A hash function takes our keys that we want to store, and picks a number for it.
That number will be used as an index into the array.

The hash function will map the keys to integers. It must take any key and return the integer to store it at.

The hash function must always return the same number for the same object. That way, when we store the object, we will put it into a given location. Then, when we are searching for it, all we will need to do is run the hash function which will tell us which slot to look in.

If the keys are integers, then the problem is fairly easy. We can just use the keys directly as indices into the table.

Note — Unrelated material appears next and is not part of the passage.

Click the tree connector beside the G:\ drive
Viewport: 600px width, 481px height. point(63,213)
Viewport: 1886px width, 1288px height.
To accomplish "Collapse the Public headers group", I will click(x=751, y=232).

However, one issue we have to contend with is making sure that the indices we use are never out of range of the table. For example, if we are using social security numbers as our keys, then the keys will be 9-digit numbers. To use a 9-digit index, the table would need to be one billion entries big.

To avoid this, we can do two things. First we take the absolute value of the number. That will force it to be positive (which is not a problem for social security numbers, but could be for other integers). Next we modulus by the size of the table. That will ensure the number is between 0 and the table size minus one:

```
public static int hash(int key) {
return Math.abs(key) % TABLE_SIZE;
}
```

But what about using strings as a key? There are many strategies we can use. A simple one is to add up the ASCII values of each character in the string. Then we can take that total and then again modulus by the size of the table:

Code to do this in Java is shown below:

```
private static int hash(String name) {
int value = 0;
// add up all the ASCII values
for (int i = 0; i < name.length(); i++) {
value = value + name.charAt(i);
}
// mod by size to prevent overflow
return value % TABLE_SIZE;
}
```

We can use these ideas to build a simple Hash Table example. This example will create a hash table where the keys are names (a String) and the values are phone numbers (another String). We start by making a PhoneBook class, which stores an array of 117 Strings:

```
class PhoneBook {
private static int TABLE_SIZE = 117;
private String[] table;
public PhoneBook() {
table = new String[TABLE_SIZE];
}
```

Next, we have an insert method which uses the hash function for Strings given above to insert a phone number into the table, using the name as the key:

```
// insert a name
public void insert(String name, String number) {
int index = hash(name);
table[index] = number;
}
```

We also have a method to lookup a phone number given a name:

```
// lookup a name
public String lookup(String name) {
// get the index they should be at
int index = hash(name);
// return the data
return table[index];
}
```

The full code for this example is given in Hashing1.java.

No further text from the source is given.